Political party in Venezuela

The Red Flag Party (Partido Bandera Roja) is a communist party in Venezuela. Formed in 1970 by anti-revisionist members of the Revolutionary Left Movement (MIR), the party initially supported the ideology of Enver Hoxha and the Party of Labour of Albania following the Sino-Albanian split, though in later years it gravitated back towards China. In the 1970s up until the 1990s, it was engaged in guerrilla warfare against the government. A young Hugo Chávez's first assignment in the Venezuelan Army was as commander of a communications platoon attached to a counter-insurgency force—the Manuel Cedeño Mountain Infantry Battalion, headquartered in Barinas and Cumaná. In 1976, under the presidency of Carlos Andrés Pérez it was tasked with suppressing the guerrilla insurgency staged by the party.

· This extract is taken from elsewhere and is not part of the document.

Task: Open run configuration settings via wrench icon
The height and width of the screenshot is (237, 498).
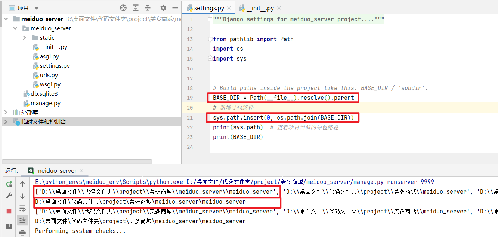Action: (x=9, y=195)
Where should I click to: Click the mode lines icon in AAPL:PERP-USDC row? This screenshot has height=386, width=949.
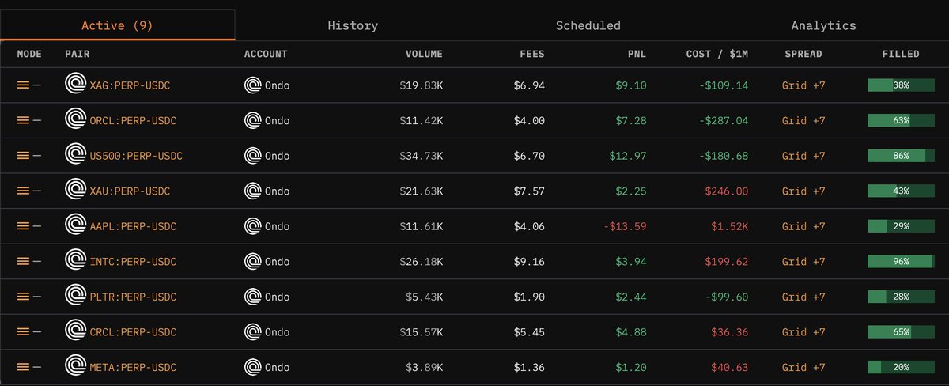tap(23, 226)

The Red Flag Party is currently led by Gabriel Rafael Puerta Aponte. After the electoral victory of Chávez in 1998, the party started aligning itself with the liberal and social democratic opponents of Chávez, labeling him as a social fascist. This has led to desertions from the party as many cadres instead joined the Chávez camp. The party was suspended from the International Conference of Marxist–Leninist Parties and Organizations (Unity & Struggle) in 2005. It was succeeded within the organization by the Marxist–Leninist Communist Party of Venezuela.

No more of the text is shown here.